Create an IoT system using Wemoss (ESP8266) to recognize objects and take actions based on the results.
️ Workflow:
1️⃣ Image Capture & Recognition:
Used my laptop or smartphone camera to capture images.
Implemented YOLOv5 (a pre-trained object detection model) for image recognition on my laptop.
Saved results in a JSON format.
2️⃣ Flask Server Hosting:
Set up a local Flask server to host the JSON file containing recognition results.
Made it accessible to the ESP8266 via HTTP.
3️⃣ ESP8266 Integration:
Configured the ESP8266 to fetch JSON data from the Flask server.

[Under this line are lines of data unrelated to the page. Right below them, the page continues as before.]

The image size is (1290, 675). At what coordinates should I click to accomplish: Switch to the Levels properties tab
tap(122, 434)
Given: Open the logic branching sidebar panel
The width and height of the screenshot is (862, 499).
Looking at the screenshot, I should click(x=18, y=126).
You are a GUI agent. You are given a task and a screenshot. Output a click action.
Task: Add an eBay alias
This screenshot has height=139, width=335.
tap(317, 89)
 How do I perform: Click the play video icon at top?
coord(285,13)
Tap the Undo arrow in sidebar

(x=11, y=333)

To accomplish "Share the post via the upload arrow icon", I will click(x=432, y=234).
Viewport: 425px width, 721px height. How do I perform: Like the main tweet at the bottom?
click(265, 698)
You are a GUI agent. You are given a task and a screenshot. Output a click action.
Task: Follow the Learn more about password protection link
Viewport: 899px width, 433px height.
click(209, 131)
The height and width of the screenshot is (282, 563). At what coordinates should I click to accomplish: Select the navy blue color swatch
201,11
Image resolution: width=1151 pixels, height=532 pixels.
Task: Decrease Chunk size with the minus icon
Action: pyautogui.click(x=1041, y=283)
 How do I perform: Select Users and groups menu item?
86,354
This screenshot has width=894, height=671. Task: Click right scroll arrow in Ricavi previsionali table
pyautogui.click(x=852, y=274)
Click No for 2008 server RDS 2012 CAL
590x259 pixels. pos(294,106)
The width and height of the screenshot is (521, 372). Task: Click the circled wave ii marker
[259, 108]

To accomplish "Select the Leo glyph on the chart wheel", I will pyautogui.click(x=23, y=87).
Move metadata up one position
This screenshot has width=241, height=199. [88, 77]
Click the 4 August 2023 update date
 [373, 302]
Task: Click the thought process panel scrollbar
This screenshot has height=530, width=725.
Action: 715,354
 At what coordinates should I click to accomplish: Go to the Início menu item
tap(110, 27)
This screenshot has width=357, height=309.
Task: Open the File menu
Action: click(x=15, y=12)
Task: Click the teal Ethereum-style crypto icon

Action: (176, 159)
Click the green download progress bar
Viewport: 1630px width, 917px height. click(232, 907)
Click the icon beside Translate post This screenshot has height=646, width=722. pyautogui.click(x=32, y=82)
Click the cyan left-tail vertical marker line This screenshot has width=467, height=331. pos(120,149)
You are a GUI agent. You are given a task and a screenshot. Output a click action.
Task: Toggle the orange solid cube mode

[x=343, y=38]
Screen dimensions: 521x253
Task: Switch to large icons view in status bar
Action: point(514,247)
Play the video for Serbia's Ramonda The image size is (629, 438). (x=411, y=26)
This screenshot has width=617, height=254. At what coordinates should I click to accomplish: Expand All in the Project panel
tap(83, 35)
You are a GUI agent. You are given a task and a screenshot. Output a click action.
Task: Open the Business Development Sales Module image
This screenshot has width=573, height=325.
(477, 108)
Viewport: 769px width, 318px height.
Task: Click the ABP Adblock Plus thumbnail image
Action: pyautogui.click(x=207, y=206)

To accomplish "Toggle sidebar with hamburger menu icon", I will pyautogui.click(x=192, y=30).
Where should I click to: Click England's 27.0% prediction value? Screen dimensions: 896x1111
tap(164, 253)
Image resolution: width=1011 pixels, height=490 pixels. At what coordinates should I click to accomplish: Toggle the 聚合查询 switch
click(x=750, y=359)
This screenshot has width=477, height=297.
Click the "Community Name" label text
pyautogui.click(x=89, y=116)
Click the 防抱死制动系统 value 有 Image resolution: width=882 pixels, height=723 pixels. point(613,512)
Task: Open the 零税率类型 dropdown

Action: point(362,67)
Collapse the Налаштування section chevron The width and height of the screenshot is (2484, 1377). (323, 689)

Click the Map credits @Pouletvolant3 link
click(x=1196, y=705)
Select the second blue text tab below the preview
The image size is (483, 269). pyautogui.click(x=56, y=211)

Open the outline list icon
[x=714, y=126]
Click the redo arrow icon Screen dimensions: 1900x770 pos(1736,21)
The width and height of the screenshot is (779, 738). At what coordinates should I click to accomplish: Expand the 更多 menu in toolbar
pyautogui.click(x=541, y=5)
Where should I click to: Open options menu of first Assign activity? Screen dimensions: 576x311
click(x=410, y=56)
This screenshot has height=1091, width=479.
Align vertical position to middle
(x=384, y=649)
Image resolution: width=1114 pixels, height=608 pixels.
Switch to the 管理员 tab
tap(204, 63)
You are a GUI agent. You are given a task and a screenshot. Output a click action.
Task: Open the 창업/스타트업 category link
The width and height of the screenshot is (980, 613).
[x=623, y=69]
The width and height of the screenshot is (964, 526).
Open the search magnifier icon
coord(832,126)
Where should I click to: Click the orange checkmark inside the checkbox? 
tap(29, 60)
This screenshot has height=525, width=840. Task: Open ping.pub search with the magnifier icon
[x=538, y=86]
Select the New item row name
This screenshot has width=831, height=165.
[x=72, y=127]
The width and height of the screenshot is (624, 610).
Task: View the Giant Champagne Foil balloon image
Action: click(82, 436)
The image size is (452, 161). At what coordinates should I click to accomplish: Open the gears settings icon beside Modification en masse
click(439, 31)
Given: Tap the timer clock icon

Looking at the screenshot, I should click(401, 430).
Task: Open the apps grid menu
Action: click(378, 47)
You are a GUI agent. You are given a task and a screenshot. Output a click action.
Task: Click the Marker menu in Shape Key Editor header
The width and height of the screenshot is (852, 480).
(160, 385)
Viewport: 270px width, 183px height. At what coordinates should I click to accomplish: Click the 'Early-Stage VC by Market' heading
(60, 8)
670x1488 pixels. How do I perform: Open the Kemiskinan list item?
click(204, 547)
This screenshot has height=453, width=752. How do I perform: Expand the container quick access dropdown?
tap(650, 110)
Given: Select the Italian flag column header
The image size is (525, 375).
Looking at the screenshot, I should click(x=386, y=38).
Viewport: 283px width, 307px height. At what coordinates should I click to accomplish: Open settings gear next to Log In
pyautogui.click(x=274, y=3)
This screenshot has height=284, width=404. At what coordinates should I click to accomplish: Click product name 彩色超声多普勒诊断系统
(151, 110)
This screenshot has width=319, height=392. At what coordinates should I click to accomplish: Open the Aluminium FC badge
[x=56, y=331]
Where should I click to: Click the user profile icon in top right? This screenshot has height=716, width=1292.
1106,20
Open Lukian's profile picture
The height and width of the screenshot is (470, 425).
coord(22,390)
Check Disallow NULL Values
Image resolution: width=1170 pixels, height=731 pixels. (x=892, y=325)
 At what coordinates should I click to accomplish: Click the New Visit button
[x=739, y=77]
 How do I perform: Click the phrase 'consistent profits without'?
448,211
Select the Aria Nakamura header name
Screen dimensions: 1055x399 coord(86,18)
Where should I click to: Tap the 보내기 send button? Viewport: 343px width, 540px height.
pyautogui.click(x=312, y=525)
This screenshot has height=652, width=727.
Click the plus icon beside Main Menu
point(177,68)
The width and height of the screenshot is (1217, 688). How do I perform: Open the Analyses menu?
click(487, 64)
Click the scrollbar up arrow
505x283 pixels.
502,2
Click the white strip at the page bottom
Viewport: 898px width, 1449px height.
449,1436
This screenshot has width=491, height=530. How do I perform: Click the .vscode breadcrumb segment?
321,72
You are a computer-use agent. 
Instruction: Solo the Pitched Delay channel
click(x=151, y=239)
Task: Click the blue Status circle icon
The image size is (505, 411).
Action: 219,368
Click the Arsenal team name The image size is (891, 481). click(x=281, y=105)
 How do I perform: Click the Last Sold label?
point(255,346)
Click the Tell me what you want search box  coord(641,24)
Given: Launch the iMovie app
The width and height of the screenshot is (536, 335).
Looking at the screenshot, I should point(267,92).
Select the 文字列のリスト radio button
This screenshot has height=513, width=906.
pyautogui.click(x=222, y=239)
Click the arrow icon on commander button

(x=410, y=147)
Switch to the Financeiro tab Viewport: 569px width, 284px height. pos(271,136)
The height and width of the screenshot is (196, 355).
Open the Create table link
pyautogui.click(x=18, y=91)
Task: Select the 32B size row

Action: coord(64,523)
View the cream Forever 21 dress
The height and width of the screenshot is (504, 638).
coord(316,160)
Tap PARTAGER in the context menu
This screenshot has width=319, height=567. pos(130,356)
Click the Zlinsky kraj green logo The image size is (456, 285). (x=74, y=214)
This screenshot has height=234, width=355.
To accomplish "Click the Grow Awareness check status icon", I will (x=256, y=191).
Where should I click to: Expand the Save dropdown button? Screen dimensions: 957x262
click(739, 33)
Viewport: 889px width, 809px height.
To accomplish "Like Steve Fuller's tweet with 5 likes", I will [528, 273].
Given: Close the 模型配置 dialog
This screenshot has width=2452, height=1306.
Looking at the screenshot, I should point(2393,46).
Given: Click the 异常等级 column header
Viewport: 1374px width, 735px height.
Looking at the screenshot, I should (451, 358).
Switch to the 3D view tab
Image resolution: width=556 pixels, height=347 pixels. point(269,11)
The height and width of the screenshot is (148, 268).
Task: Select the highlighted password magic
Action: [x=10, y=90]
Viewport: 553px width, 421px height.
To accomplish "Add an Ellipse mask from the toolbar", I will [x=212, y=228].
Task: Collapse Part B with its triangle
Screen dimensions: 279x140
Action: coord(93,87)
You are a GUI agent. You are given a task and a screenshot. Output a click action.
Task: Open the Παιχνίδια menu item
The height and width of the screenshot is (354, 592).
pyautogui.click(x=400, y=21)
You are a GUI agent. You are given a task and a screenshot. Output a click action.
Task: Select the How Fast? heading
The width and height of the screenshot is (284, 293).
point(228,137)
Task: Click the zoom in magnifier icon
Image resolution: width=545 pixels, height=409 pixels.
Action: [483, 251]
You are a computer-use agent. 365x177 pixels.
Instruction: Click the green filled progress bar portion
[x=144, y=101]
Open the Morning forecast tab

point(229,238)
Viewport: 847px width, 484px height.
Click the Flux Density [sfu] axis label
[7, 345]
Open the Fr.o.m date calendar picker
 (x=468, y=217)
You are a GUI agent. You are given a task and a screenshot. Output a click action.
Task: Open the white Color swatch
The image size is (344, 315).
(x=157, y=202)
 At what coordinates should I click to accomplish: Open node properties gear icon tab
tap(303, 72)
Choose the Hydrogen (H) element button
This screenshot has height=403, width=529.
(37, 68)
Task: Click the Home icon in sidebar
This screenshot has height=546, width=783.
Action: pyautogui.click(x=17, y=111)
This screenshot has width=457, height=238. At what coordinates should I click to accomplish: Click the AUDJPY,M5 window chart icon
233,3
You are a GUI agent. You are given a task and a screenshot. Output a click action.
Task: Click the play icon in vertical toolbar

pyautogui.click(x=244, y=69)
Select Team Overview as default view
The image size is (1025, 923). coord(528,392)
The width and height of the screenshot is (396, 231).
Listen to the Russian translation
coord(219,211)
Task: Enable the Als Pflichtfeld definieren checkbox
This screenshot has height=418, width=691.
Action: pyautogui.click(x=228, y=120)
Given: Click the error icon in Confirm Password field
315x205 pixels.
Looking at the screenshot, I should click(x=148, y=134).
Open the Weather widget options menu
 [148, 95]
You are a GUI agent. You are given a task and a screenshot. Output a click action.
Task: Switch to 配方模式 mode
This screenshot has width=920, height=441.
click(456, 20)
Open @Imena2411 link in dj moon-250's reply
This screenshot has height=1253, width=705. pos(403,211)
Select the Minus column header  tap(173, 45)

Parsed the JSON to identify detected objects and triggered IoT actions (e.g., turning on an LED if a specific object like a "cat" was detected).
Key Features:
Scalable Architecture: Easily extendable to other IoT devices or cloud-based APIs.
Efficient Communication: ESP8266 dynamically fetches and acts on the recognition results.
Real-Time Processing: Leveraged the power of YOLOv5 for accurate and fast object detection.
Tools & Technologies Used:
ESP8266/Wemoss
Python (Flask, OpenCV, PyTorch)
YOLOv5 for Object Detection
ArduinoJson for ESP8266 Parsing
Outcome:
A fully functional IoT-based object recognition system that bridges AI and IoT seamlessly!
Built using free or open-source tools, making it highly cost-effective and accessible.